Work instructions ::
A. Summarize the SPSS regression tutorial in two sentences.
B. From the SPSS regression tutorial, transcribe the passage starting with "Regression analysis can" and going on through "York: Harcourt Brace.".

Supplied text ::
* START *

Bivariate
Linear Regression
in SPSS.
Regression analysis can have a couple of different
purposes. Generally regression is used as a means to predict values or
scores on the outcome variable using one or more predictor variables.
However, regression is also often used as a means of determining
variable importance, meaning how are two or more variables related in
the context of a model. There are a vast number of types and ways to
conduct regression. This tutorial will focus exclusively on ordinary
least squares (OLS) linear regression. As with many of the tutorials on
this web site, this page should not be considered a replacement for a
good textbook, such as:
Pedhazur, E. J. (1997). Multiple
regression in behavioral research: Explanation and prediction
(3rd ed.). New York: Harcourt Brace.
For the duration of this tutorial, we will be
using
RegData001.sav
Regression Assumptions: Regression
is perhaps the most popular form of statistical analysis.

* END *

Entries supplied ::
* START *

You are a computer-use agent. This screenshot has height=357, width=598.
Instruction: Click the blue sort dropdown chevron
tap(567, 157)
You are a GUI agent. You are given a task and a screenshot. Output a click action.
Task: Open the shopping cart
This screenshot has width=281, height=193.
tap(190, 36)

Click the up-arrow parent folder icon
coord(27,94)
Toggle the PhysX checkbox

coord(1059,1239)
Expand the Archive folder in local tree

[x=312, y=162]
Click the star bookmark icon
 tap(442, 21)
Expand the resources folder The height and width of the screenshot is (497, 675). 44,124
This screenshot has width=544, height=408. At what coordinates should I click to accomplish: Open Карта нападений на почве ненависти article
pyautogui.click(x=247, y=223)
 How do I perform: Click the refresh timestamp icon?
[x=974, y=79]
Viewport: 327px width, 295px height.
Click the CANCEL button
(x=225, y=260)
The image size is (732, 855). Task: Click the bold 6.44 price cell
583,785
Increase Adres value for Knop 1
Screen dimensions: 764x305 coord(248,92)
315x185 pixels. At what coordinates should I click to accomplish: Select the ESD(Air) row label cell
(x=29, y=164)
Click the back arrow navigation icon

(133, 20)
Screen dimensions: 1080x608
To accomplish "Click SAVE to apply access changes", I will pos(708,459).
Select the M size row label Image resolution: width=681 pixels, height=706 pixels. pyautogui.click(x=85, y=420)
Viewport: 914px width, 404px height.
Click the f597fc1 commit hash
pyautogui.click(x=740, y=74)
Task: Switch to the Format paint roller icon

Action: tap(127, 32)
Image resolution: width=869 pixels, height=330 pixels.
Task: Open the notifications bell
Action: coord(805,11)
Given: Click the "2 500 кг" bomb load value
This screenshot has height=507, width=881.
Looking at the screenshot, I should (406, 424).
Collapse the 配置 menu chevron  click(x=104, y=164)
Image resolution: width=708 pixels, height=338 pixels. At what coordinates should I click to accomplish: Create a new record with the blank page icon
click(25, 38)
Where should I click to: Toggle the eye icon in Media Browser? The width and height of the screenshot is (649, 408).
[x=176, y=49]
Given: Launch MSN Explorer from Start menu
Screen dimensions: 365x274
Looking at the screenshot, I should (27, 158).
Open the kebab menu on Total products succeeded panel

* END *

The solutions ::
A. Regression is generally used to predict scores on an outcome variable from one or more predictor variables, but it is also often used to judge variable importance, meaning how two or more variables are related within a model. This tutorial focuses only on ordinary least squares (OLS) linear regression, uses the file RegData001.sav, and is not meant to replace a good textbook such as Pedhazur's Multiple regression in behavioral research.

B.
Regression analysis can have a couple of different
purposes. Generally regression is used as a means to predict values or
scores on the outcome variable using one or more predictor variables.
However, regression is also often used as a means of determining
variable importance, meaning how are two or more variables related in
the context of a model. There are a vast number of types and ways to
conduct regression. This tutorial will focus exclusively on ordinary
least squares (OLS) linear regression. As with many of the tutorials on
this web site, this page should not be considered a replacement for a
good textbook, such as:
Pedhazur, E. J. (1997). Multiple
regression in behavioral research: Explanation and prediction
(3rd ed.). New York: Harcourt Brace.